Lisbeth lo fulminó con una mirada helada y penetrante. Steve hizo otro tanto.

—Seis —dijo él mientras se volvía para marcharse—. Seis cartas en la pila.

—No me preocupa ni aunque hubiese una sola carta.

—Sí, claro que te preocupa. Eres una gran escritora, pero una mala embustera, querida.

Por una vez, Lisbeth no dijo nada.

—Por cierto —añadió Vincent—, si llama una agente de publicidad por un asunto de un premio artístico para un miembro de la familia John, no seas esnob. Piensa en la página seis. Los grandes nombres en negrita quedan muy bien.

—Pero si la historia es una…

—Odio tener que decirte esto, bonita —dijo Vincent, ya a mitad de camino del corredor—, pero no dan el Pulitzer por los cotilleos.

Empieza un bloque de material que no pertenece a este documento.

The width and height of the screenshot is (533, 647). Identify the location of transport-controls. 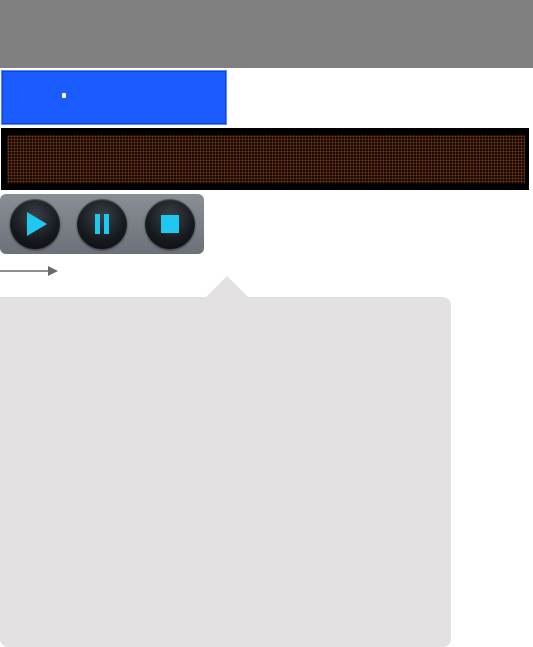
(102, 224).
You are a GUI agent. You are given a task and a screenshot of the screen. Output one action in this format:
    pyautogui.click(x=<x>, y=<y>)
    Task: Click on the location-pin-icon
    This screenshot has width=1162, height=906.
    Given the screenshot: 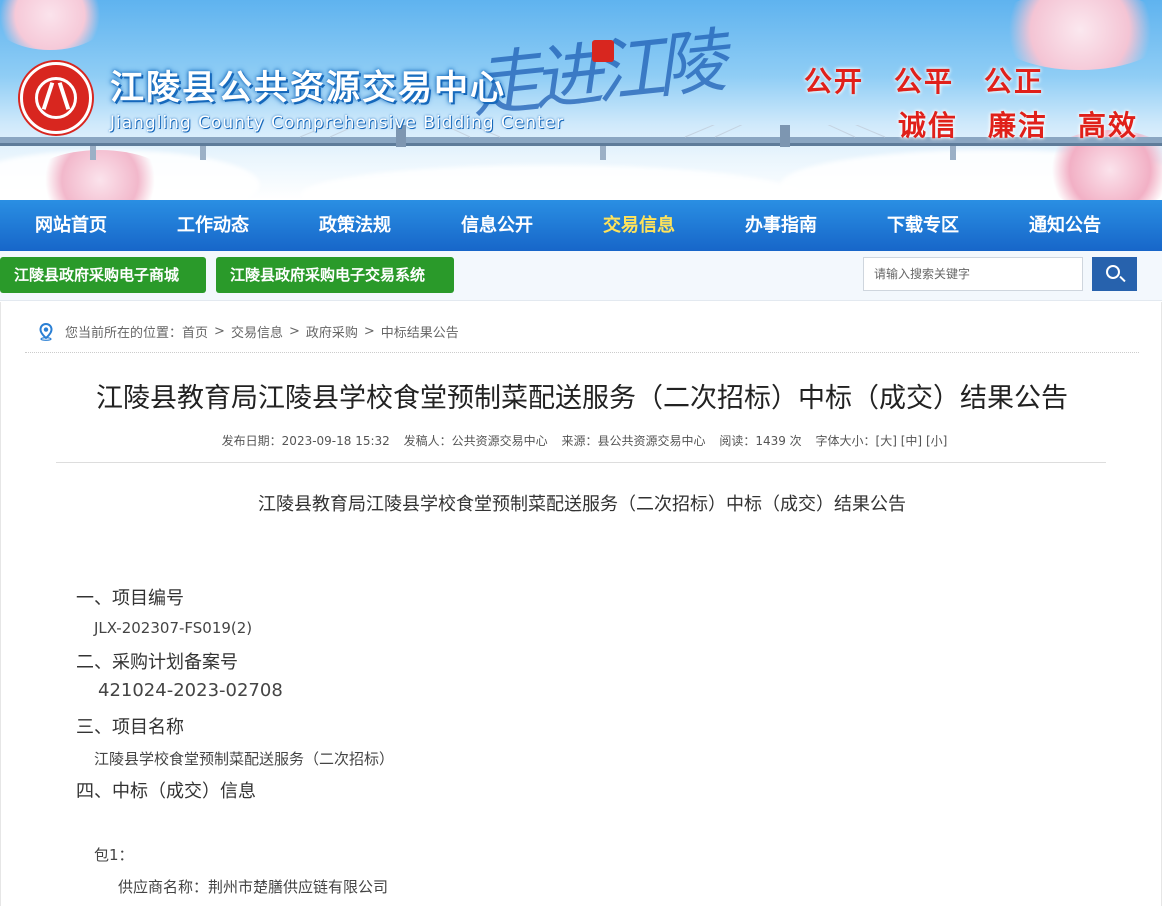 What is the action you would take?
    pyautogui.click(x=46, y=332)
    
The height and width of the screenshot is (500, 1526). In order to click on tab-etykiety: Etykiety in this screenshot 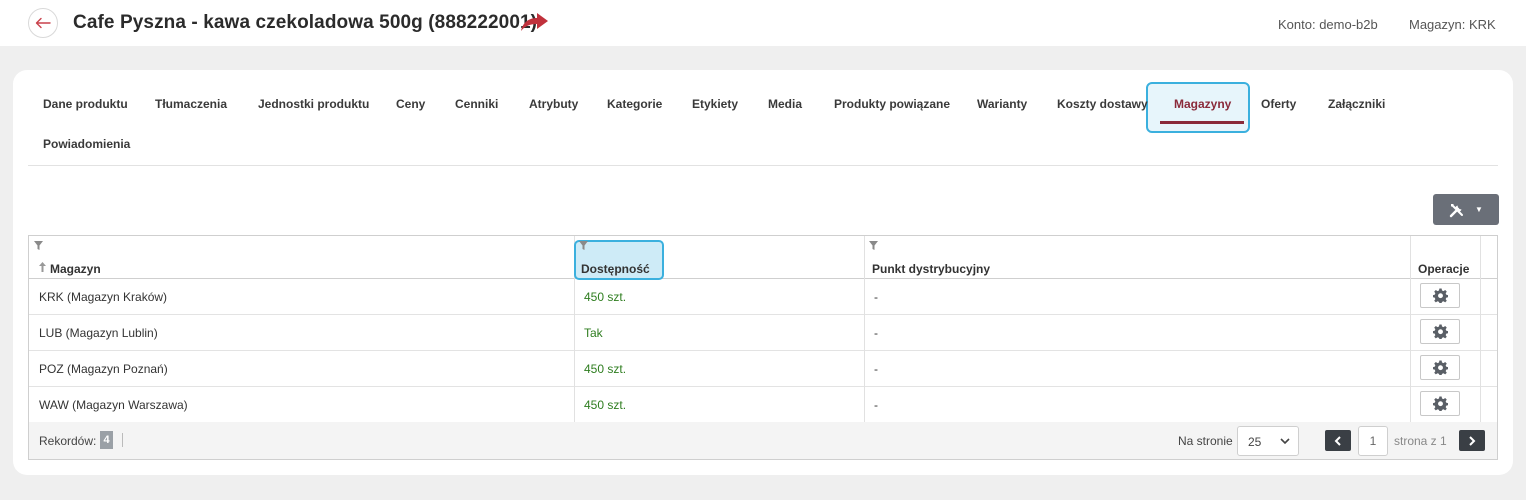, I will do `click(715, 104)`.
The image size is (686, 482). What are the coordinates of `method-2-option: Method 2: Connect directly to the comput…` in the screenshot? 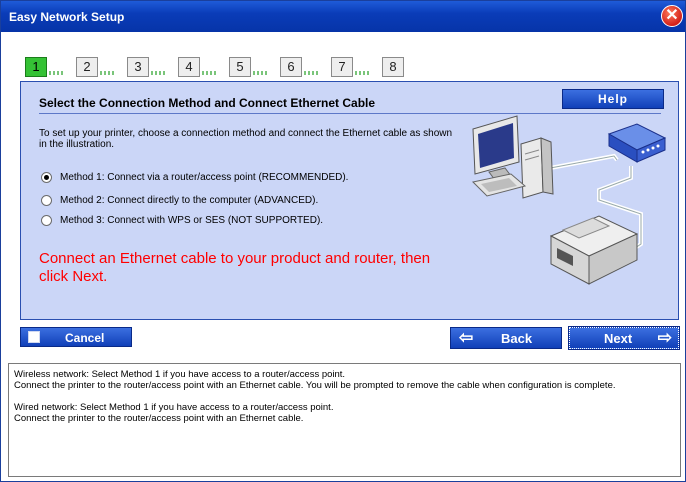 It's located at (180, 200).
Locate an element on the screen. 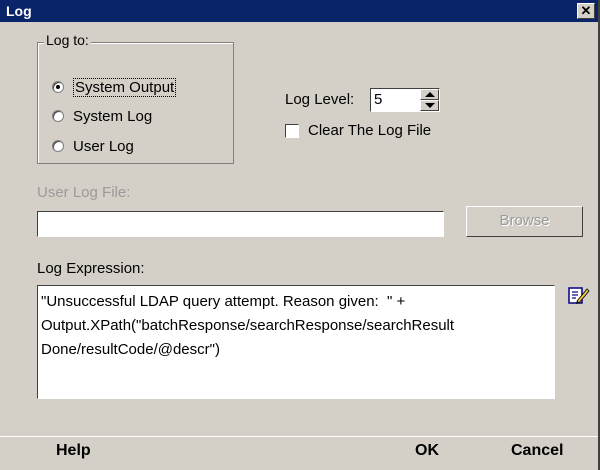 The height and width of the screenshot is (470, 600). cancel-button: Cancel is located at coordinates (537, 451).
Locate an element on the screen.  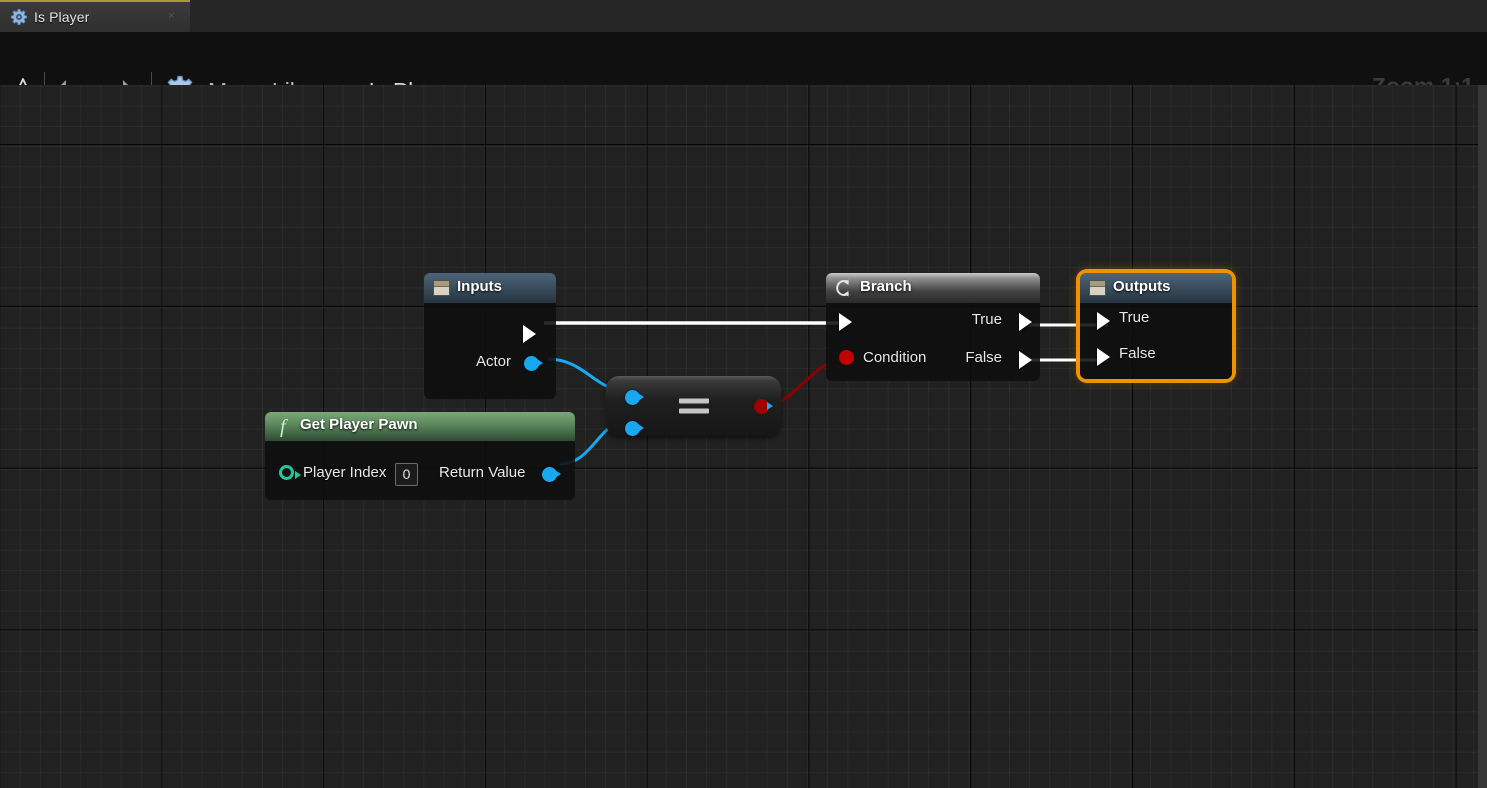
pin-player-index-in is located at coordinates (290, 472).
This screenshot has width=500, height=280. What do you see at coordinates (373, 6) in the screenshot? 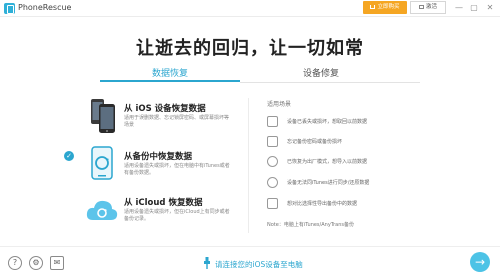
I see `cart-icon` at bounding box center [373, 6].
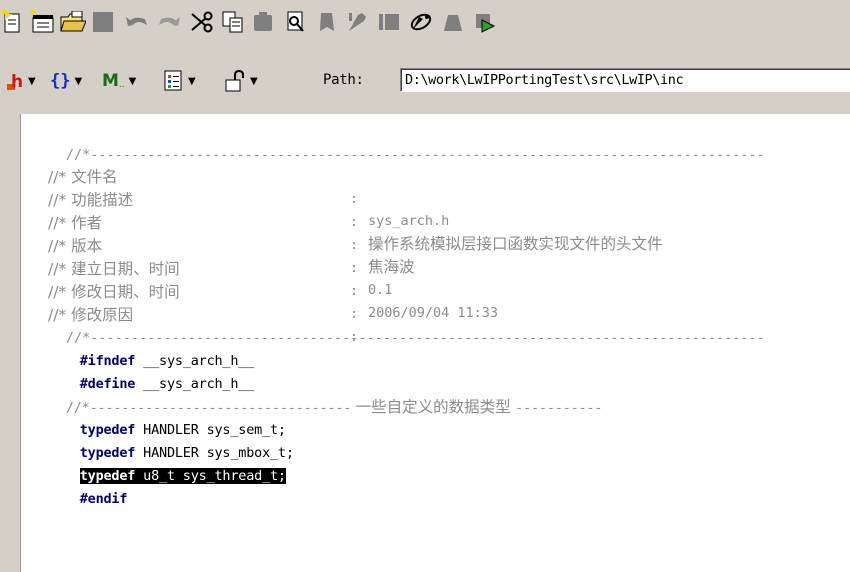 This screenshot has width=850, height=572. I want to click on list-dropdown: ▼, so click(180, 81).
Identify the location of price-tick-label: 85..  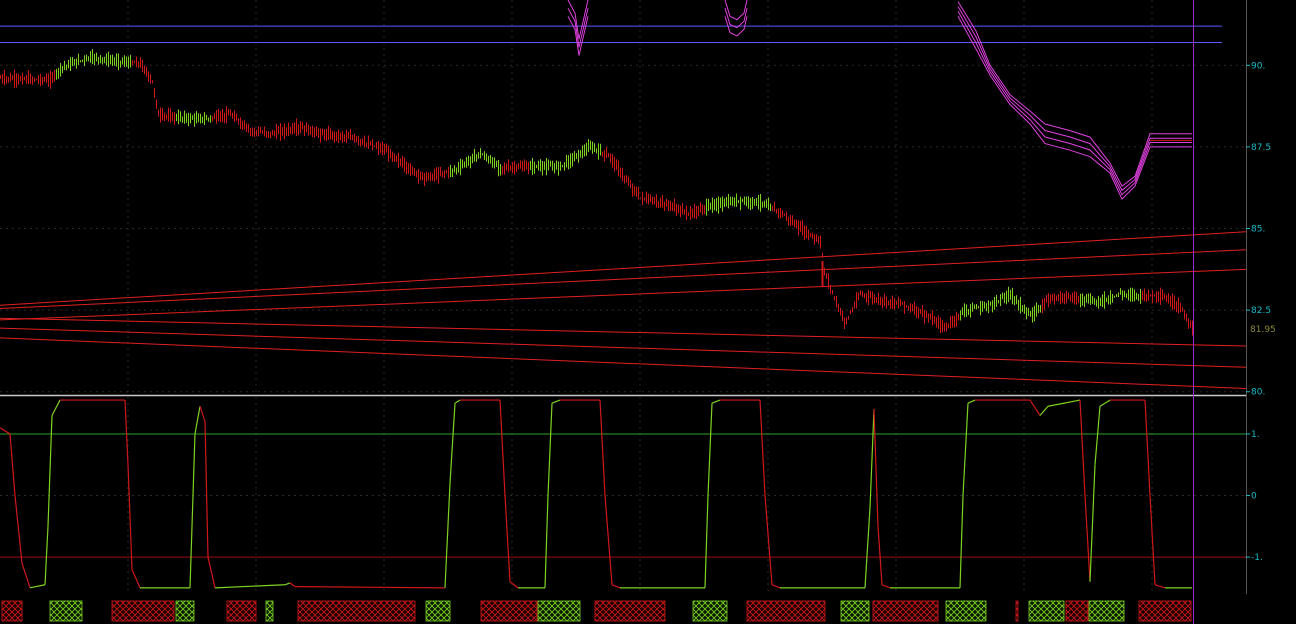
(1258, 230).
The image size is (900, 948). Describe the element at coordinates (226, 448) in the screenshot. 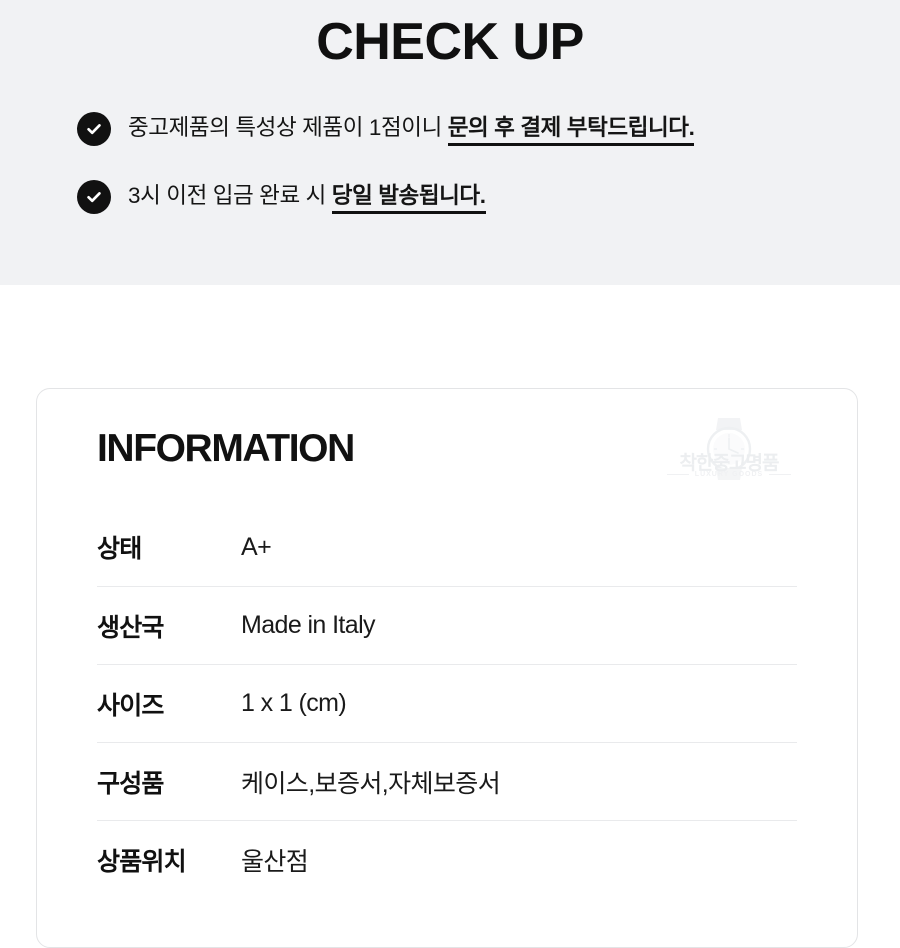

I see `information-title: INFORMATION` at that location.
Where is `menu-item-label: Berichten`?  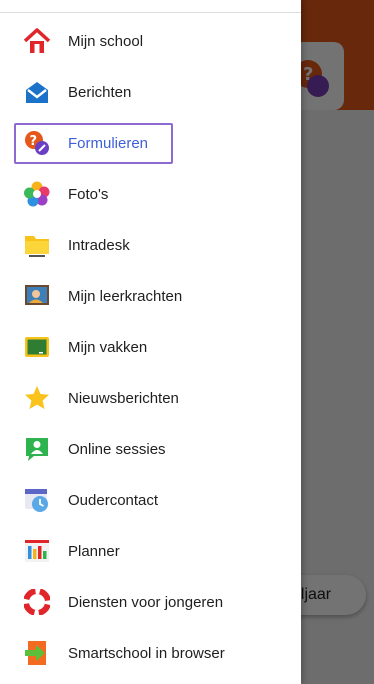 menu-item-label: Berichten is located at coordinates (100, 92).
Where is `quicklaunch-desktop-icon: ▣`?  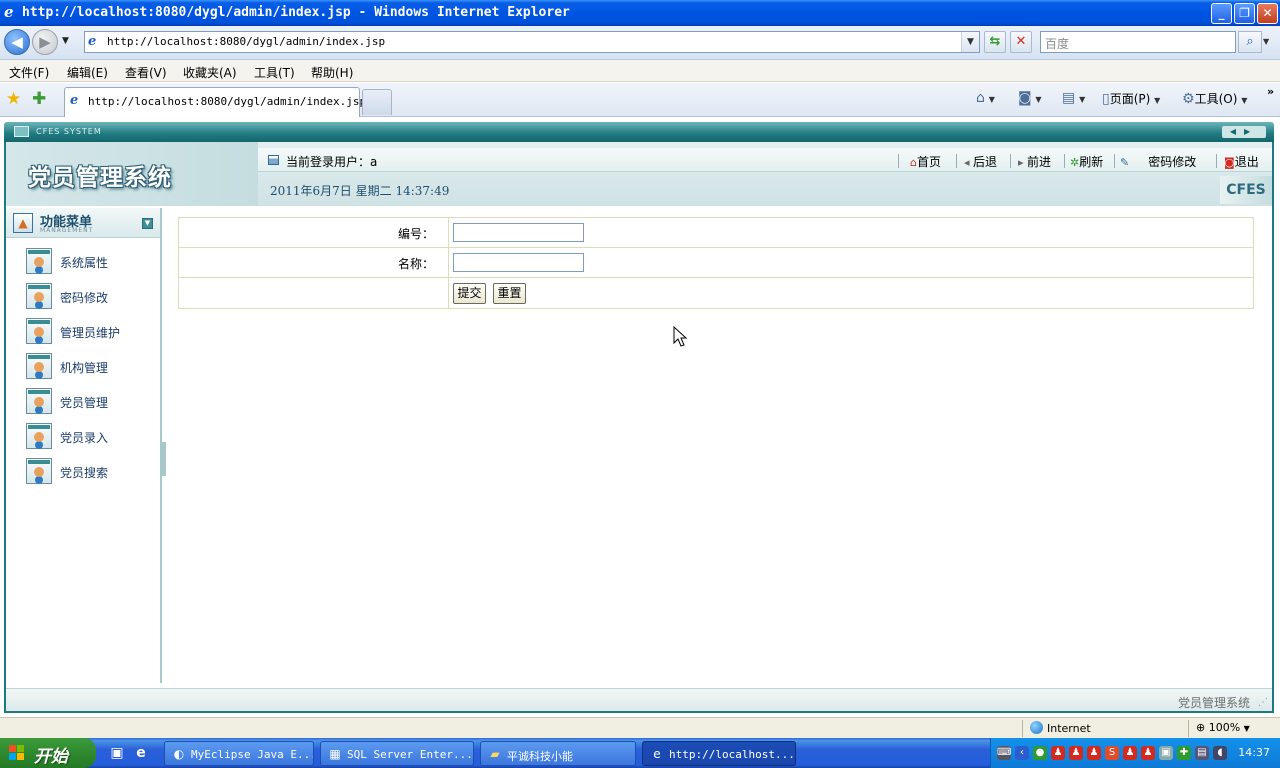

Sola en su cubículo, Lisbeth estudió la cuadrícula vacía de su pantalla y luego miró la pelota de papel en la papelera. Mientras se inclinaba para sacarla de la basura, el teléfono comenzó a sonar. El ruido la sobresaltó y se golpeó la cabeza contra la esquina del escritorio.

—Aaahhh —gritó, frotándose la cabeza mientras cogía el teléfono—. «Below the Fold.» Aquí Lisbeth.

—Hola, yo… eh… trabajo en el Four Seasons —comenzó a decir una voz masculina—. ¿Es éste el lugar donde se llama para…?

—Sólo si es una buena historia —dijo Lisbeth, sin dejar de frotarse la zona dolorida, pero consciente de lo que el hombre le estaba preguntando.

Era el trato que hacía con todos los empleados de los hoteles. Cien pavos por cualquier dato que ella incluyera en su columna.

—Bueno, yo… estaba atendiendo a unos antiguos colaboradores del presidente Manning —dijo—. Y no sé si se los puede considerar celebridades, pero si está interesada…

—Sí, estoy muy interesada. —Pulsó el botón de «Grabar» y revolvió el escritorio en busca de un bolígrafo. Incluso en sus mejores días, nunca había tenido un nombre más importante que Manning—. Ésa es la clase de gente sobre la que nos encanta escribir.